Has anyone ever read the Divergent series by Veronica Roth?
Well, in this dystopian young adult book, the society is divided into 5 factions:
Abnegation : The Selfless
Dauntless : The Brave
Erudite : The Intelligent
Amity : The Peaceful
Candor : The Honest
When I read about how people lived in the abnegation faction, it grated on my nerves how nice they were. I mean, I’m all for kindness and love, but the degree of their selflessness was exhausting.
And now, people, I have realised that I’ve been living with an abnegation.
My mother.
She has possibly got to be the most selfless person I know. She’s an english teacher over at my school, in a place where everyone is looking for people to dump their work on. The one person who always says yes?
My Mother.
Honestly, I don’t know how she does it. She’s already got loads of corrections to do, she teaches grades 6th to 9th (that’s two classes per grade, mind you) and she’s basically the foothold everyone finds to give all their work to.
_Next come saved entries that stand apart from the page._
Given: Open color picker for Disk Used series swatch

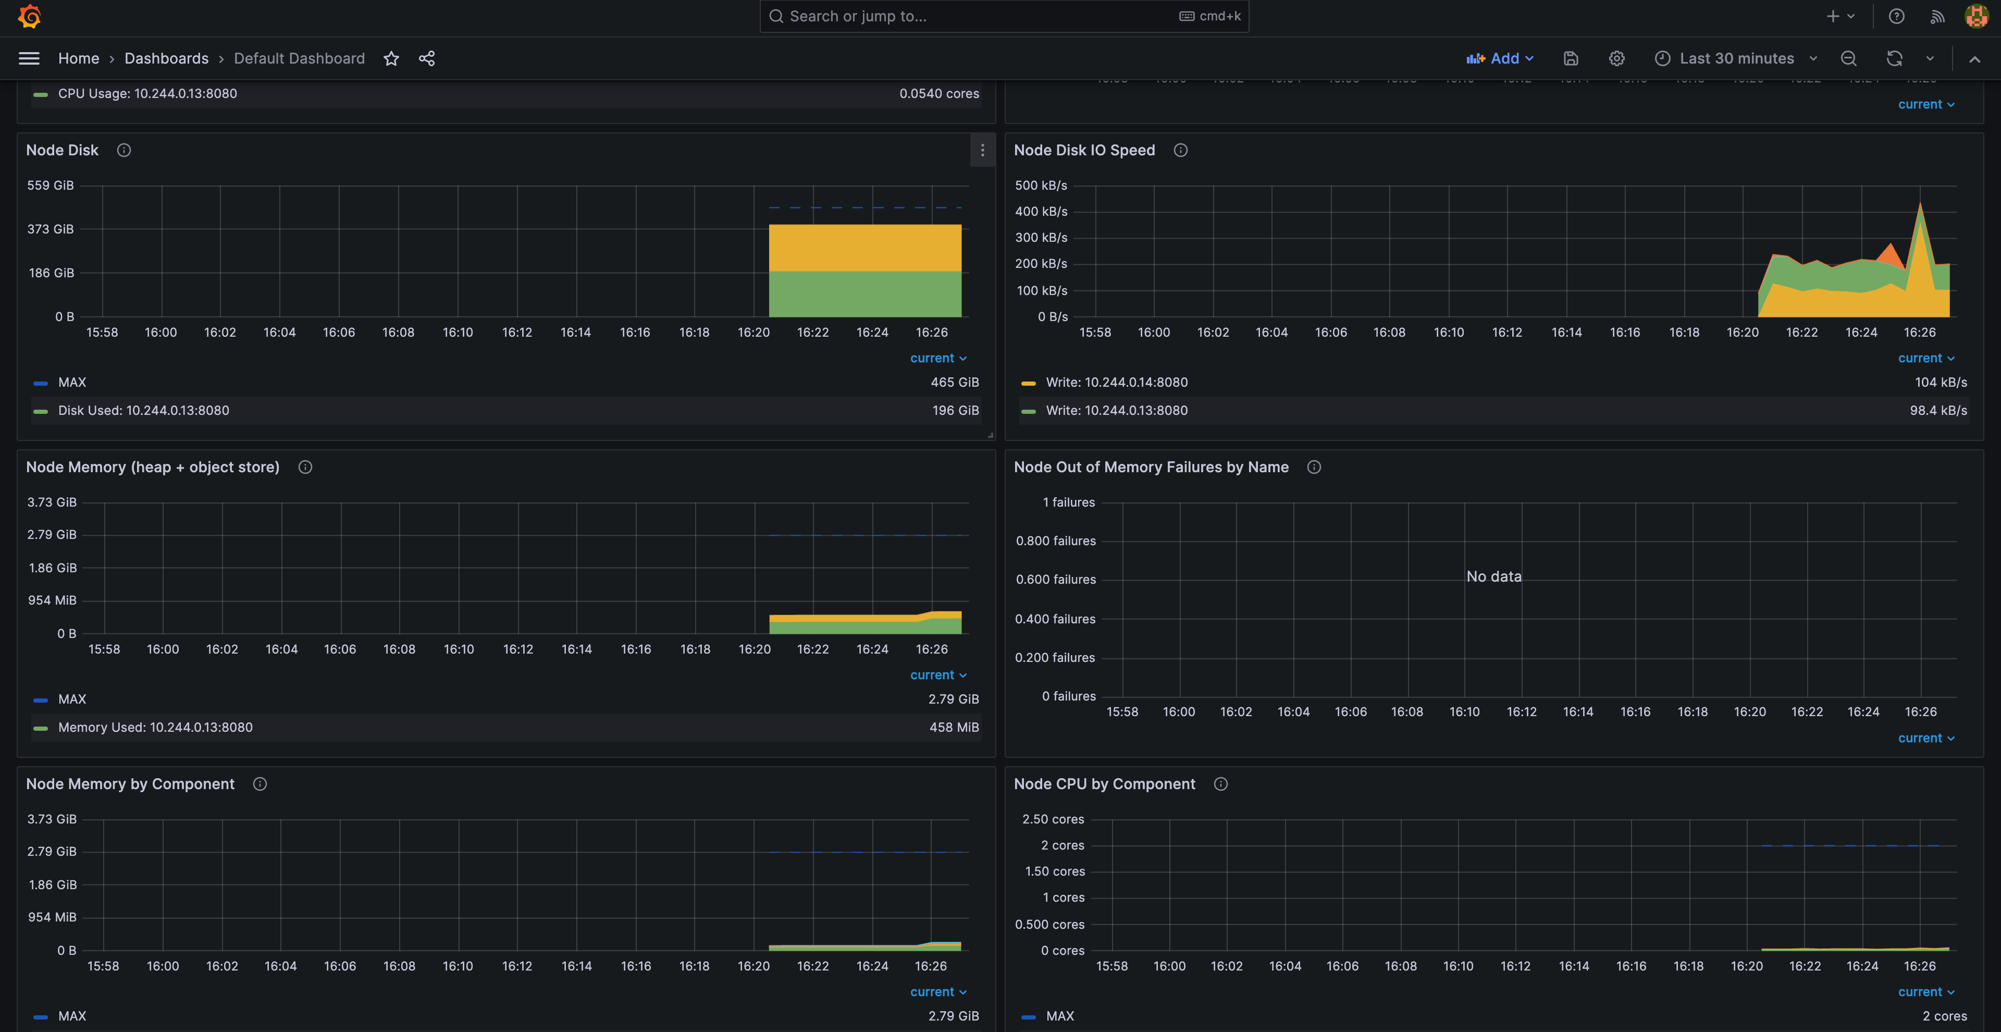Looking at the screenshot, I should coord(40,410).
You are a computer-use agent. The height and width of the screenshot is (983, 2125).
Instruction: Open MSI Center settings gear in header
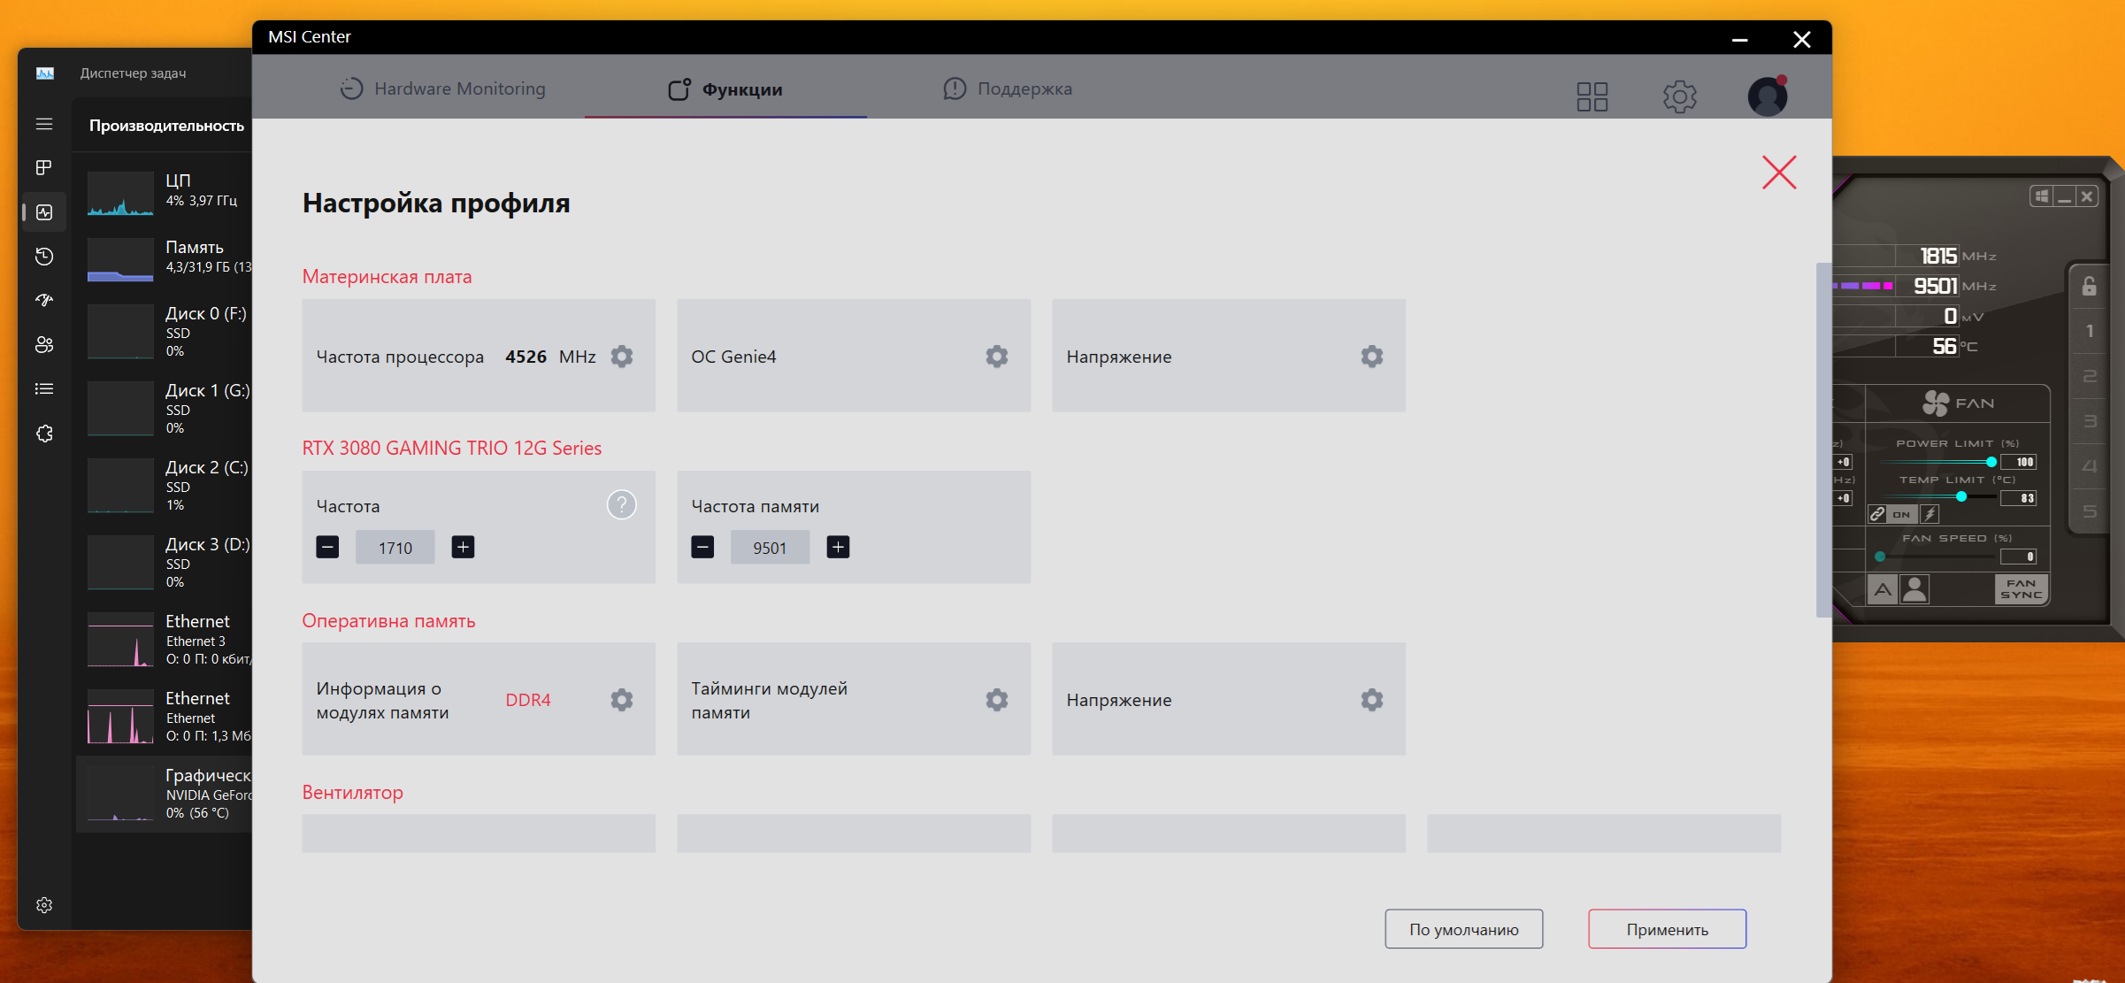tap(1679, 96)
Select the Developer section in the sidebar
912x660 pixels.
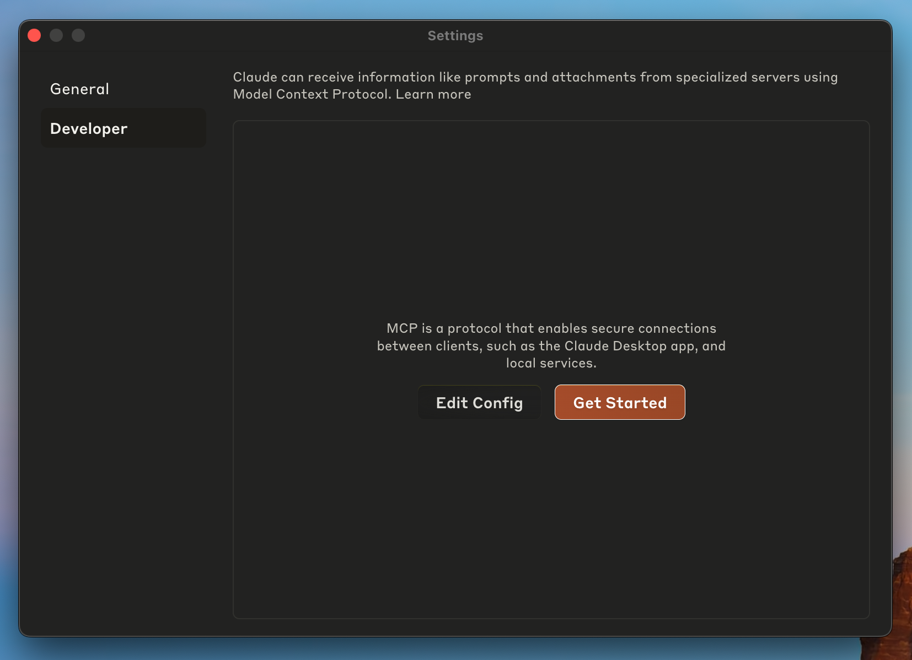pyautogui.click(x=88, y=128)
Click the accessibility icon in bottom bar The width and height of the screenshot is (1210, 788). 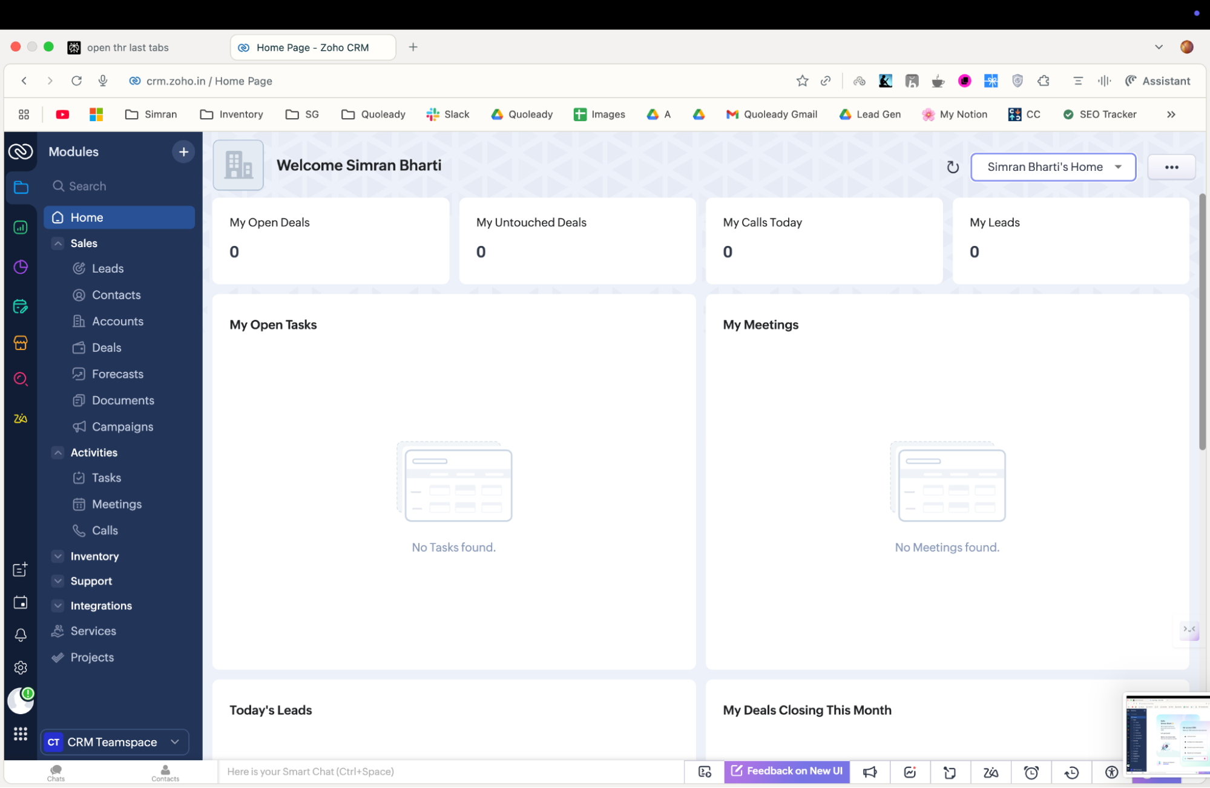point(1111,772)
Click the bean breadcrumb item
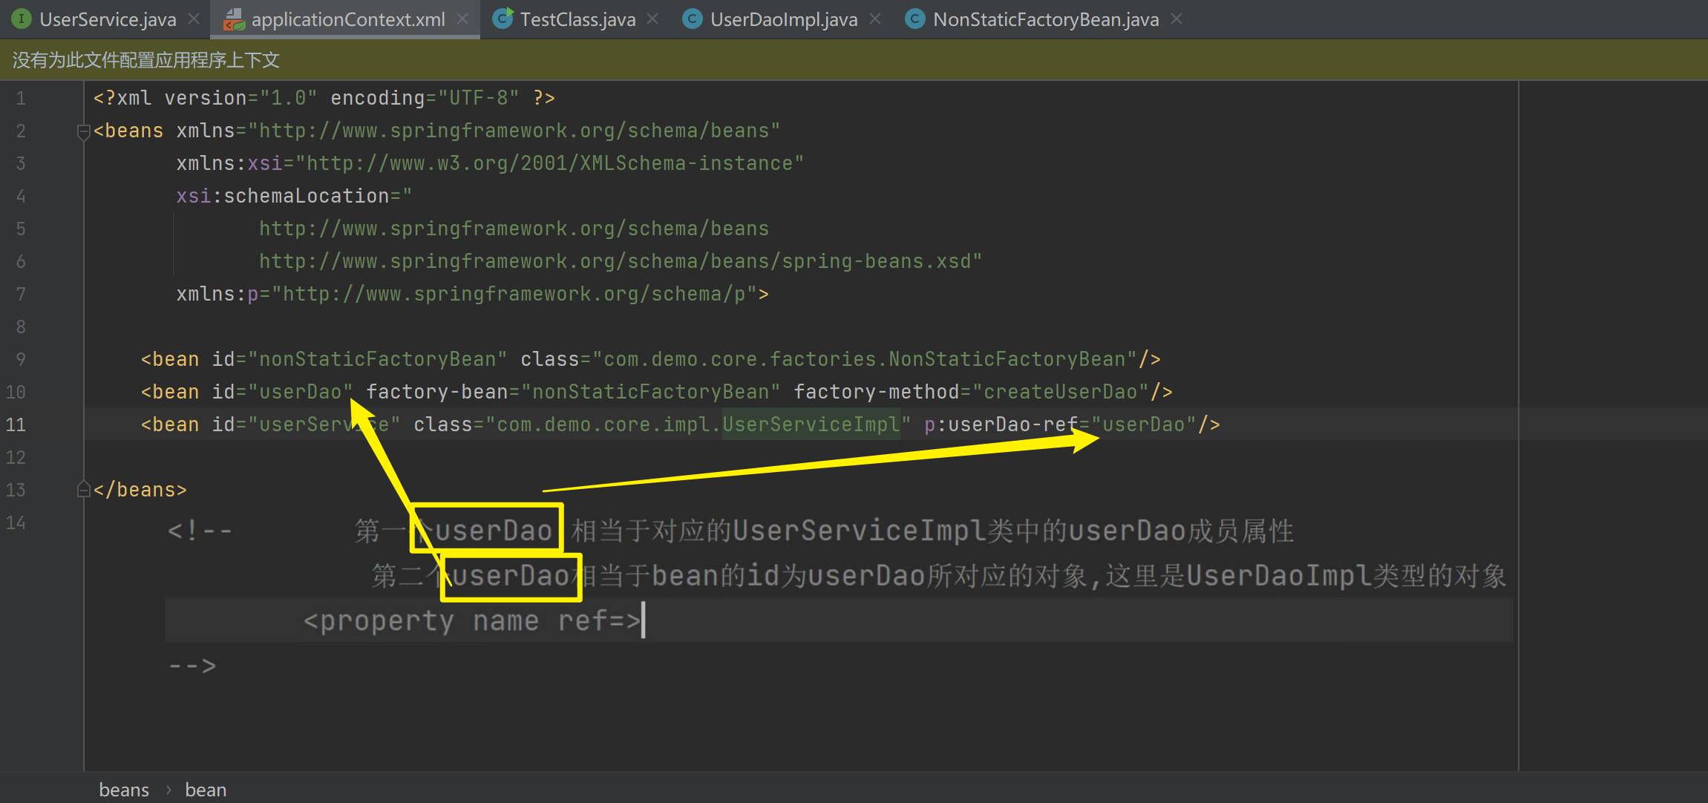 click(x=206, y=790)
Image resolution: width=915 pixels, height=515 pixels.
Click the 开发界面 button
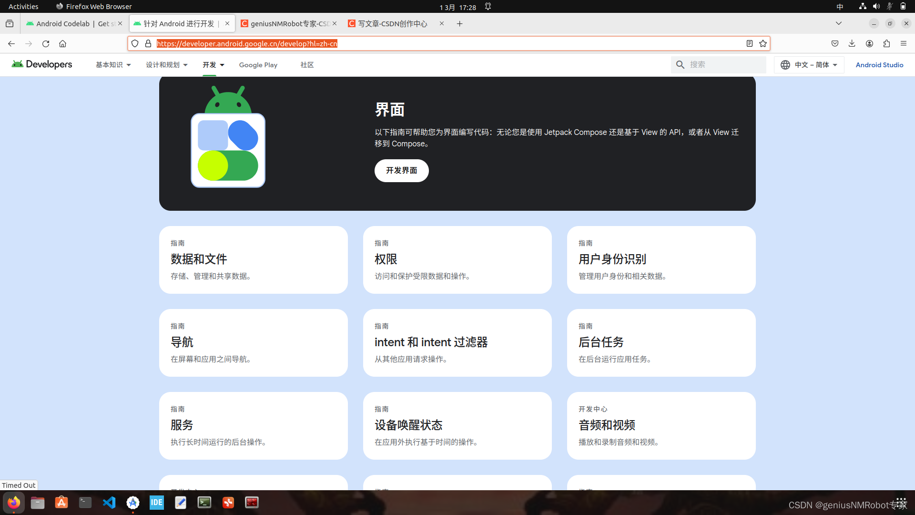(x=401, y=170)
My school board has just introduced ASL, [I am not aware about the A, but the S and L stand for speaking and listening], and my school principal is basically my english teacher. So, it his job, you know, to take the speaking and listening skills. Apparently there’s this new rule that the teacher teaching the class can’t take ASL for them (which I highly doubt so yeah, OK, don’t take our ASL, but for God’s sake find another teacher.
My mom is loaded with work, she has to make an average of marks accounted by 40 students in 5 subjects, she has to take care of my brat of a sister, she has papers to fill and forms to collect and stuff to pack, and now she has to take my speaking skill.
I should be thrilled, right? This would seem like a free ticket to getting full marks in ASL. But no, I am not relieved. It is excruciatingly sick and I’m tired and bloody irritated about how the staff of my school take my mother for granted. They respect her, yes (as they’ve said countless times) but they still take her for granted. And it’s like she has a physical disability and can never, and I mean never, say no to these people.
It’s a quality I love about her – her faith in God and faith in herself and that no matter how much work she has, she can accomplish it, is what gives me my strength. But it gets very, very..gah, I can’t describe it. Try a mix of irritated, on the verge of breaking someone’s face, full of anxiety, troubled, angry. Mostly angry.
My mother, people, is the perfect abnegation. Maybe more so that the characters in the book. And while I love her for it, I can see why I am not abnegation. Someone needs to keep her from going off the map trying to save others who are going off the map. Or something.